Le Monde a posé la question à des personnes qui connaissent ou ont connu cette situation. Ils seraient aujourd’hui en France de 24 000 à 40 000, selon l’Institut national d’études démographiques. Pierre et Lyns, les deux plus jeunes, ont été contactés par le biais de l’Association des parents gays et lesbiens. Deux autres témoins ont déjà raconté leur histoire dans le livre de Taina Tervonen et Zabou Carrière, Fils de… (Trans photographic press, 2011, 25 €). Tous les autres ont été recontactés après avoir répondu à un appel à témoignages sur LeMonde.fr. Leur donner la parole ne signifie pas qu’ils ont valeur d’échantillon représentatif.
Seule une personne a fait part d’une expérience douloureuse. C’est Anne, 41 ans, styliste, de nationalité belge. Elle découvre l’homosexualité de son père à l’âge de 10 ans, quand ses parents divorcent.
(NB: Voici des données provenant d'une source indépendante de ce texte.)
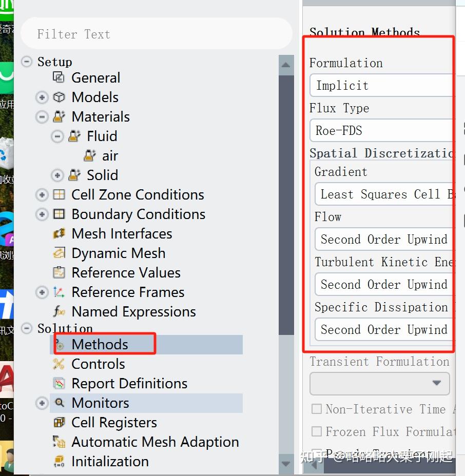Enable Non-Iterative Time Advancement checkbox
The height and width of the screenshot is (476, 465).
click(317, 409)
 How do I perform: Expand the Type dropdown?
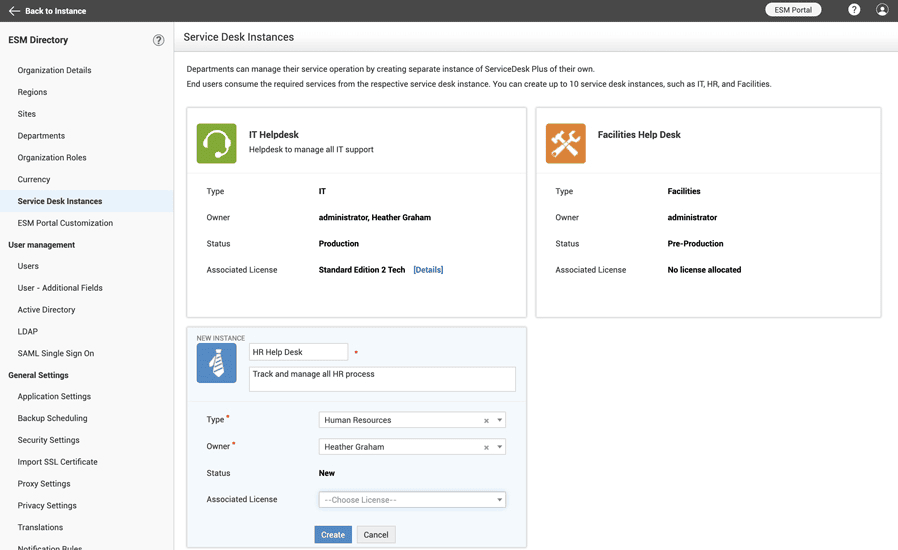500,421
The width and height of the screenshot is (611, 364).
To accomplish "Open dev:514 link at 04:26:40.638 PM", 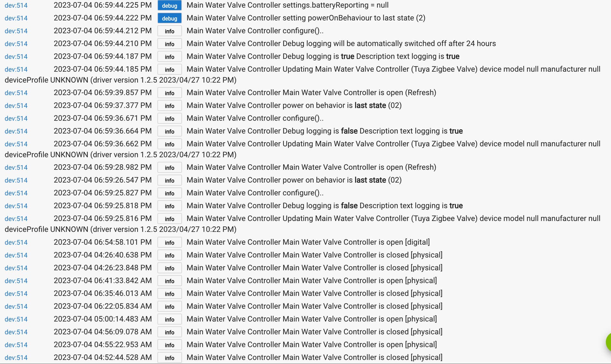I will (16, 255).
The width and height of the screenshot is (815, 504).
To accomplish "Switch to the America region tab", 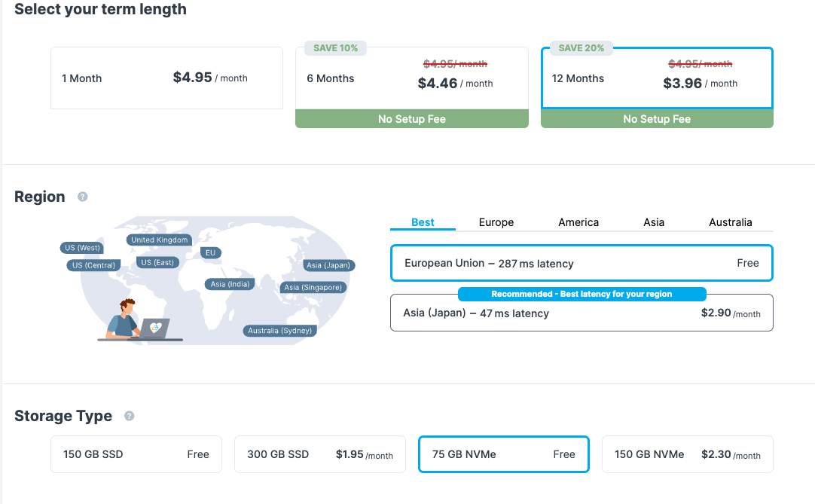I will (x=578, y=222).
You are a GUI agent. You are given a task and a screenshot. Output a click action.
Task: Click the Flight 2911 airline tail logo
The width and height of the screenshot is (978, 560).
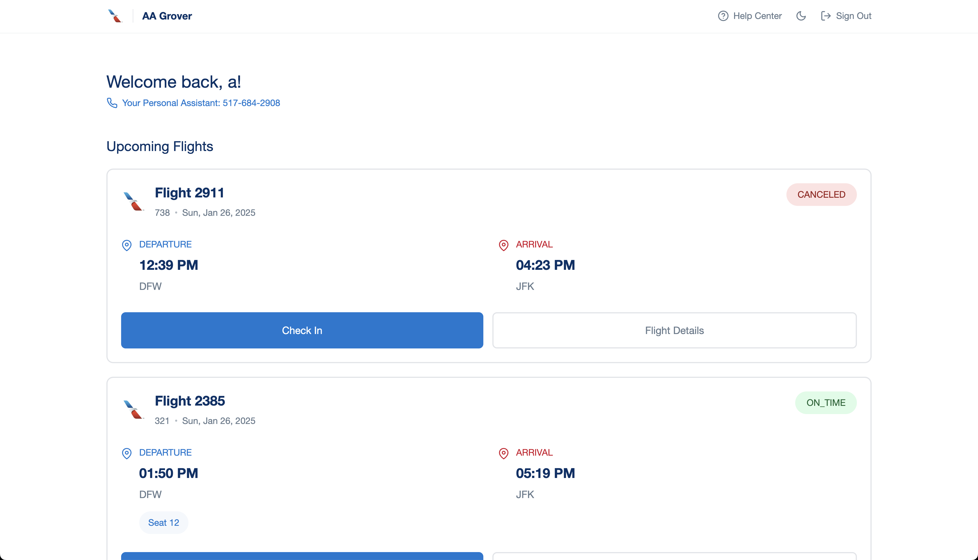[133, 202]
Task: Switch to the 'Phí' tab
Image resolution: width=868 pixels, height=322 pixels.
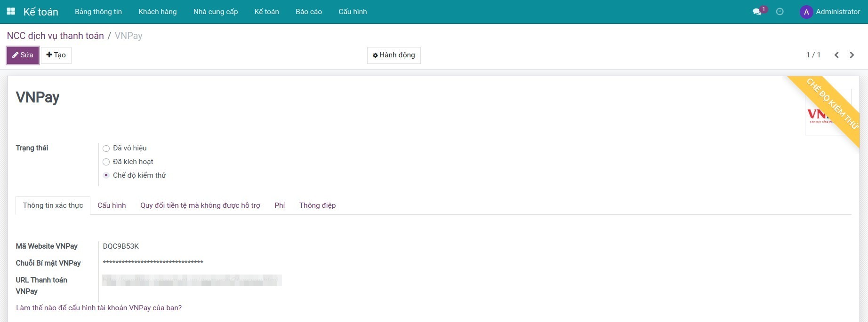Action: coord(280,205)
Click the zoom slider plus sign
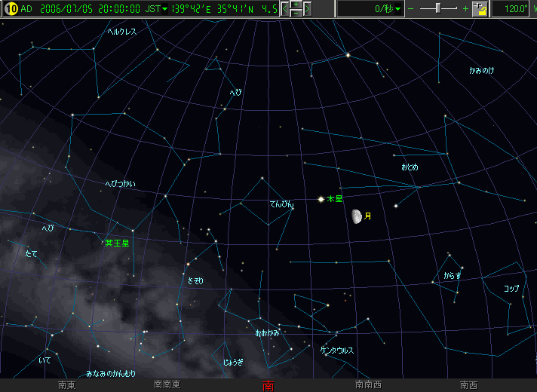The image size is (537, 392). 465,9
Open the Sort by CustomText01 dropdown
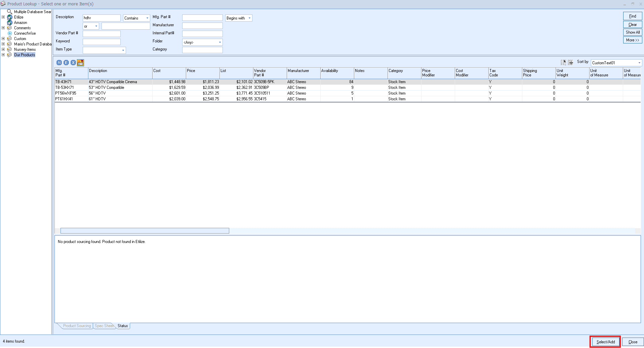This screenshot has height=348, width=644. (639, 63)
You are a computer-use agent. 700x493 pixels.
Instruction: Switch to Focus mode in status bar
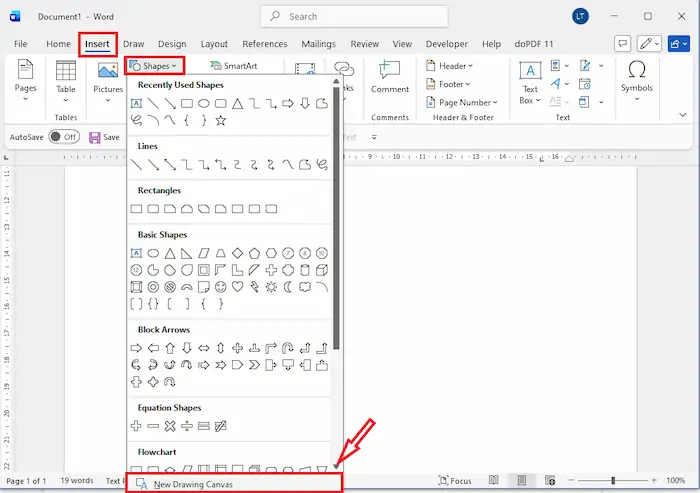point(454,481)
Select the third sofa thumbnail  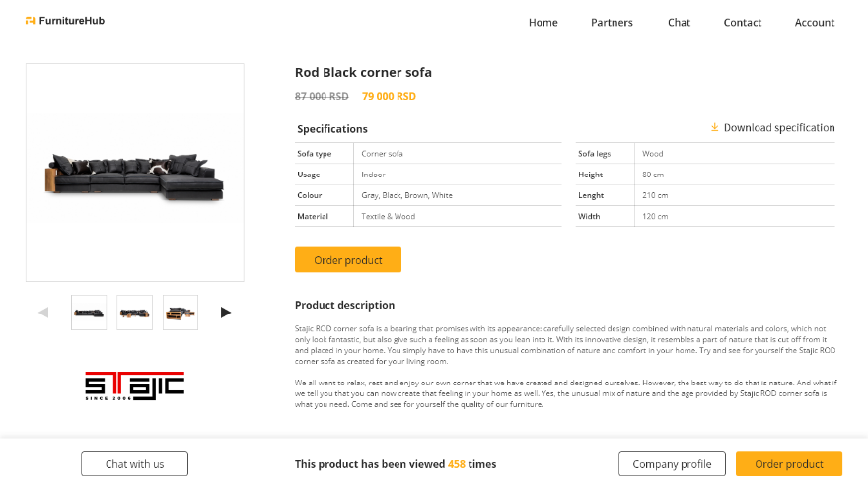click(x=181, y=313)
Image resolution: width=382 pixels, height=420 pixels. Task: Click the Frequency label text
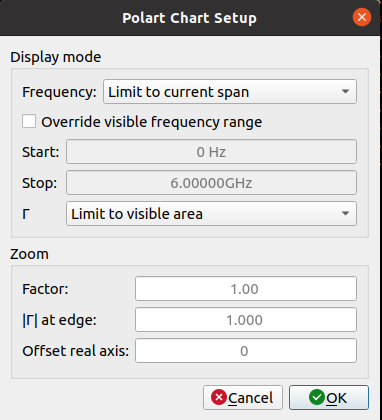[x=59, y=92]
Il est très extraverti, drague ouvertement, raconte ses rencontres d’un soir, mais n’aborde jamais clairement son homosexualité. « Ça aurait été bien mieux qu’il m’en parle, au lieu de faire comme si tout était normal, » raconte Anne.
La jeune femme a l’impression que son père n’a pas été honnête envers sa famille. « Ma mère était amoureuse de lui, mais il l’a épousée uniquement pour avoir des enfants, analyse-t-elle. Elle a été une sorte de chose. Et nous, ses enfants, avons aussi été des sortes d’objets. J’ai le sentiment que je n’aurais pas dû être là, dans cette vie-là, pour lui. C’est toujours un poids. » Anne n’exclut pas que deux personnes du même sexe puissent être de bons parents pour un enfant adopté, « déjà là ». Mais elle n’approuve pas la procréation médicalement assistée pour les couples de lesbiennes (interdite en France mais autorisée en Belgique comme en Espagne), car elle y voit une « instrumentalisation » de l’enfant.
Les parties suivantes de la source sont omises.